▶ [AIM OF THE TASK]: Return an exact copy of the lines from the one holding "The height and width of the screenshot is (438, 694)." to the end of the data, including both the starting and final lines. Leave the pictures out.

▶ [Stored data]:
--- START ---
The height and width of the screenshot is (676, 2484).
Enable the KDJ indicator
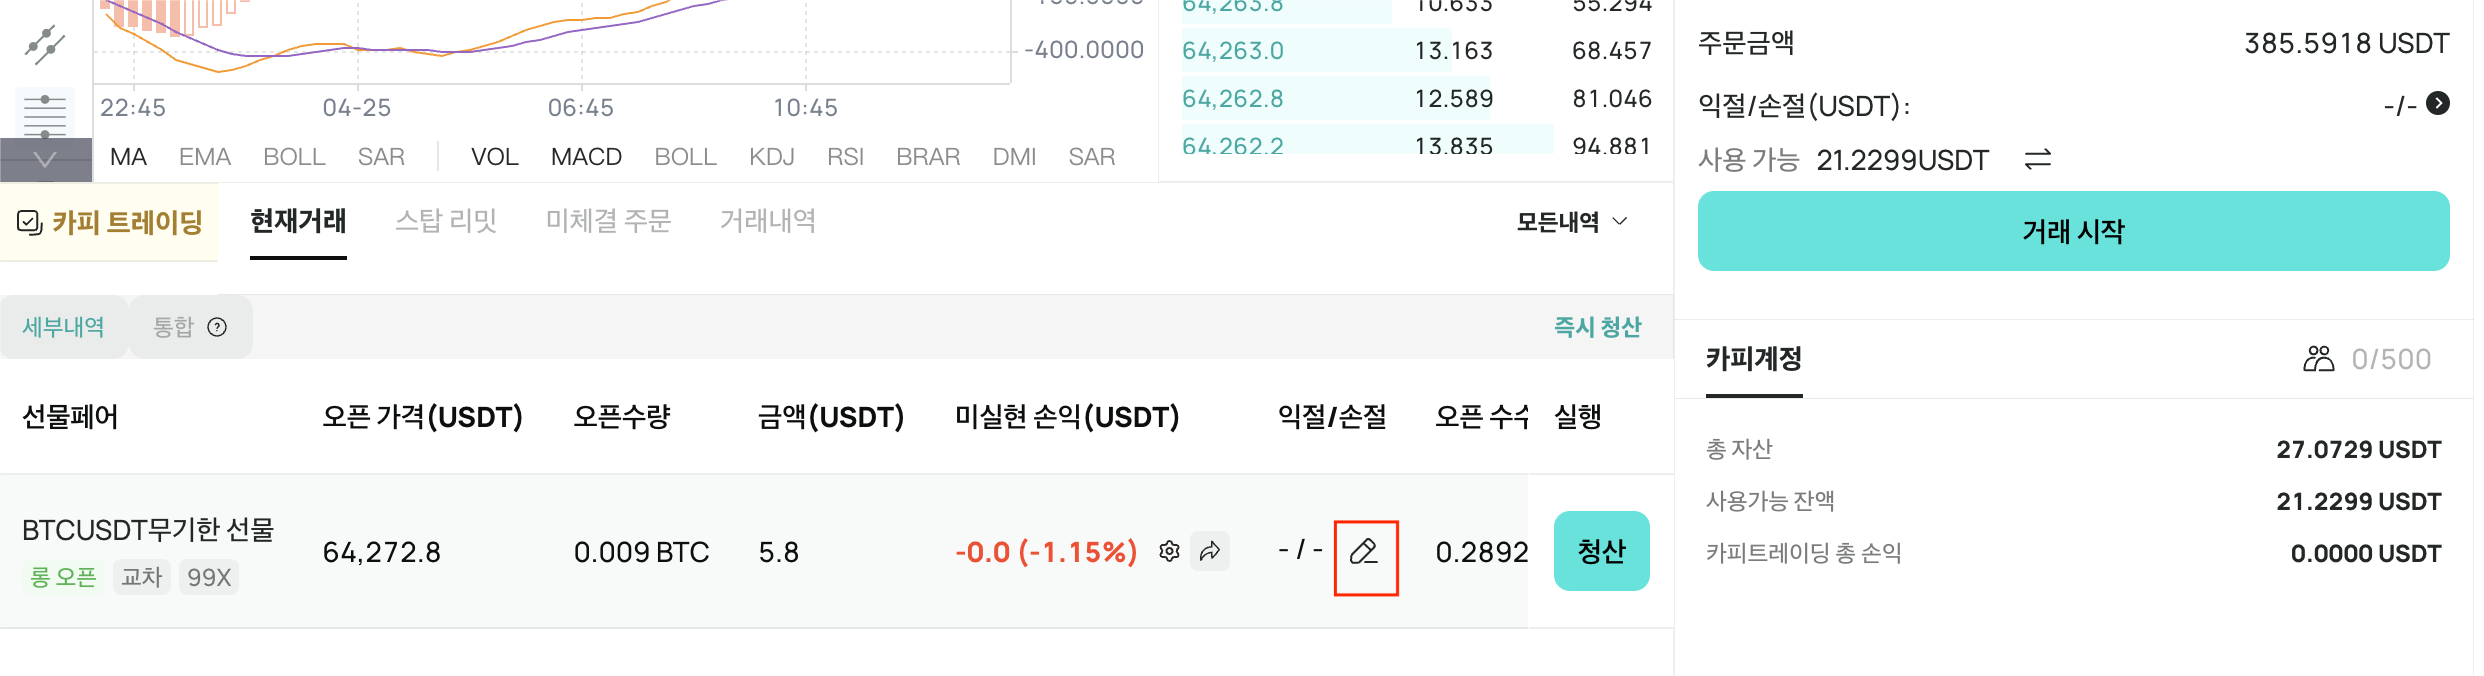(x=771, y=157)
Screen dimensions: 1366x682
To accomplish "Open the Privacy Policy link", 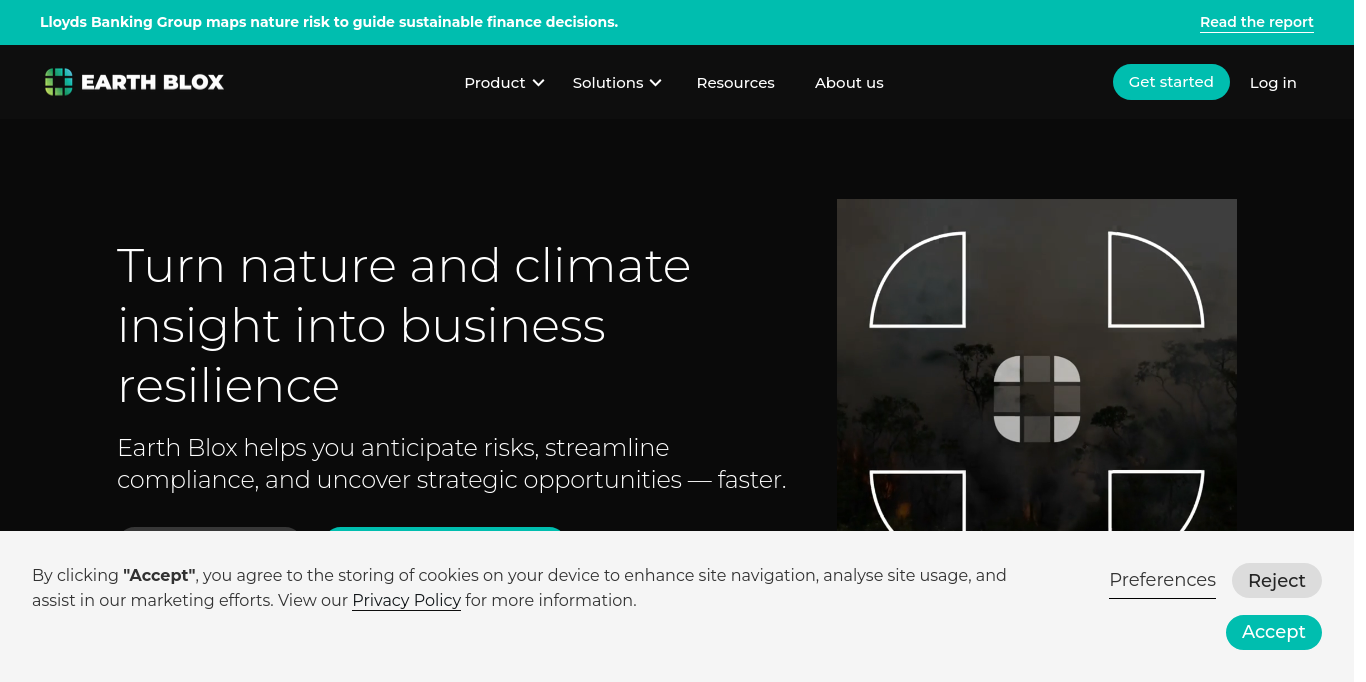I will pos(406,601).
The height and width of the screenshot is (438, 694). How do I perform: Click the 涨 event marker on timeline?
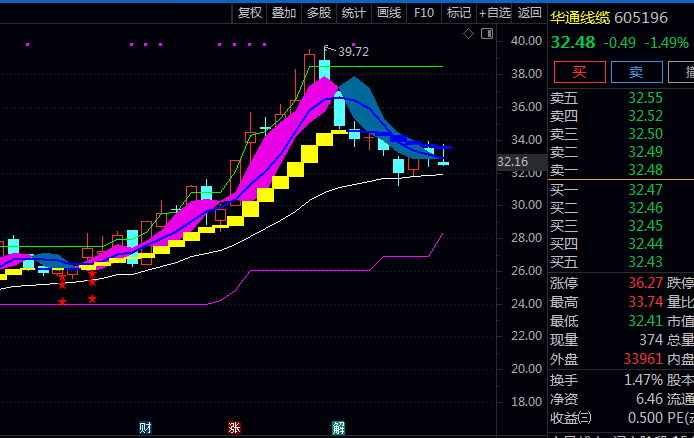pyautogui.click(x=234, y=428)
--- END ---
▶ [OUTPUT FOR THIS EXERCISE]:
The height and width of the screenshot is (438, 694). How do I perform: Click the 涨 event marker on timeline?
pyautogui.click(x=234, y=428)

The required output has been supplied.